_What you have to do_
Your answer should hold exactly the lines below from the line with "Task: Focus the Search text field" through the line with "Given: Click the Export button", both included, and no pictures at all.

_Input data_
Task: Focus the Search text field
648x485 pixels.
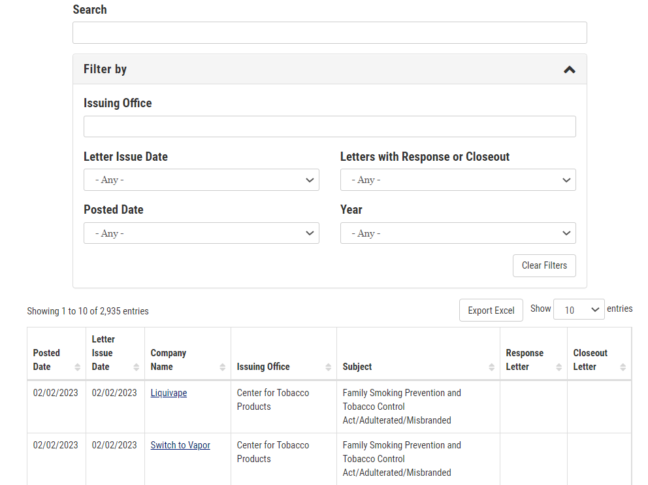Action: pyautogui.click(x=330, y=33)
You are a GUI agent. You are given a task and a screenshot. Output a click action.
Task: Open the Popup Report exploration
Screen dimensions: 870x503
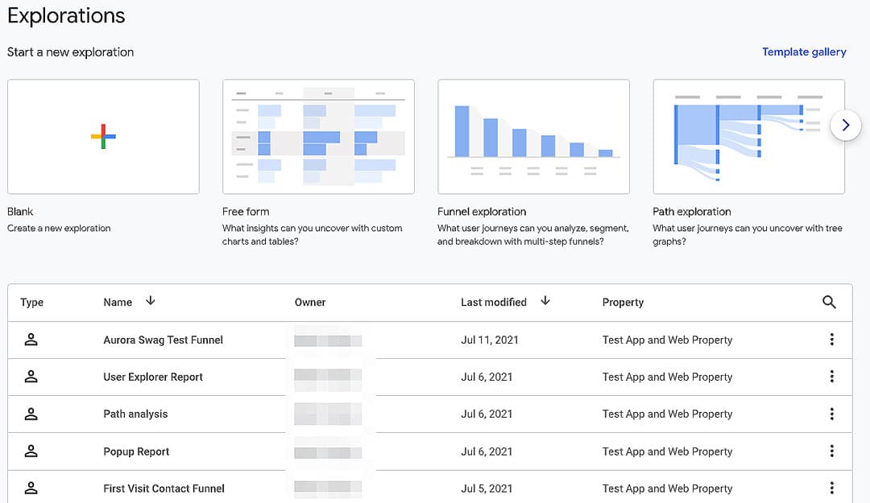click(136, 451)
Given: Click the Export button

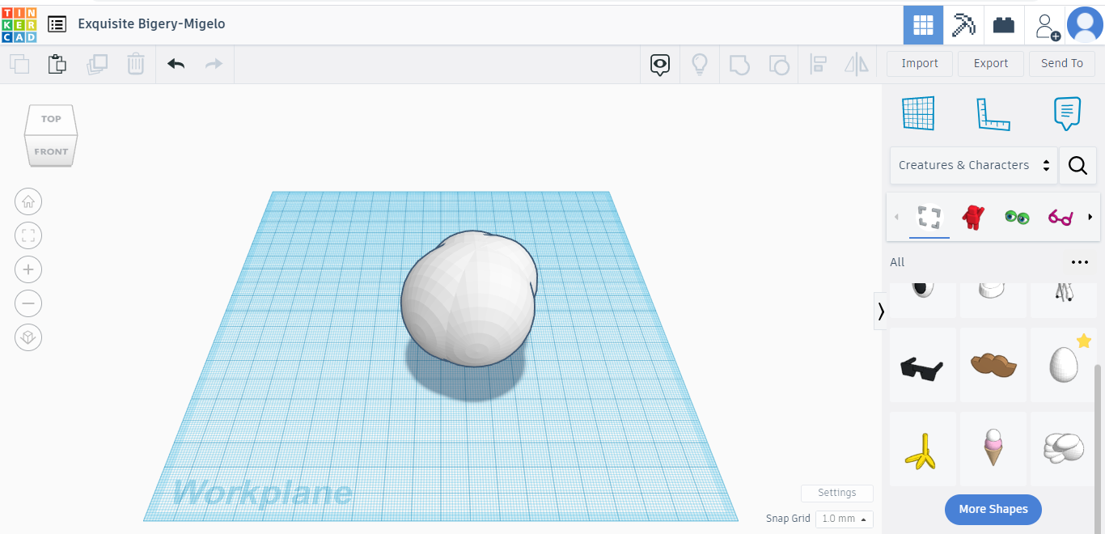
--
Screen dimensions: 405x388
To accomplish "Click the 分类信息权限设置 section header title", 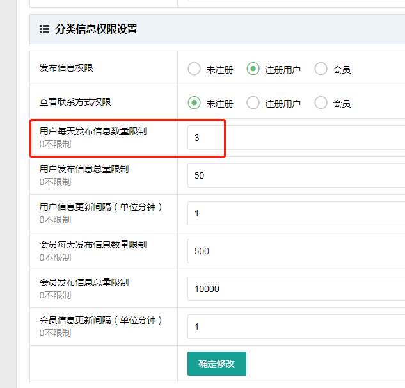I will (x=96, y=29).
==
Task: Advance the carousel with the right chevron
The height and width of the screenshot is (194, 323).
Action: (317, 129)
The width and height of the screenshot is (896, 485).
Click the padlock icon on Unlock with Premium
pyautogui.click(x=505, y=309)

_Task answer_
Task: Focus the Search text field
648x485 pixels.
Action: pyautogui.click(x=330, y=33)
You are a GUI agent. You are given a task and a screenshot. Output a click action.
Task: Open the Popup Report exploration
Screen dimensions: 870x503
click(136, 451)
Given: Click the Export button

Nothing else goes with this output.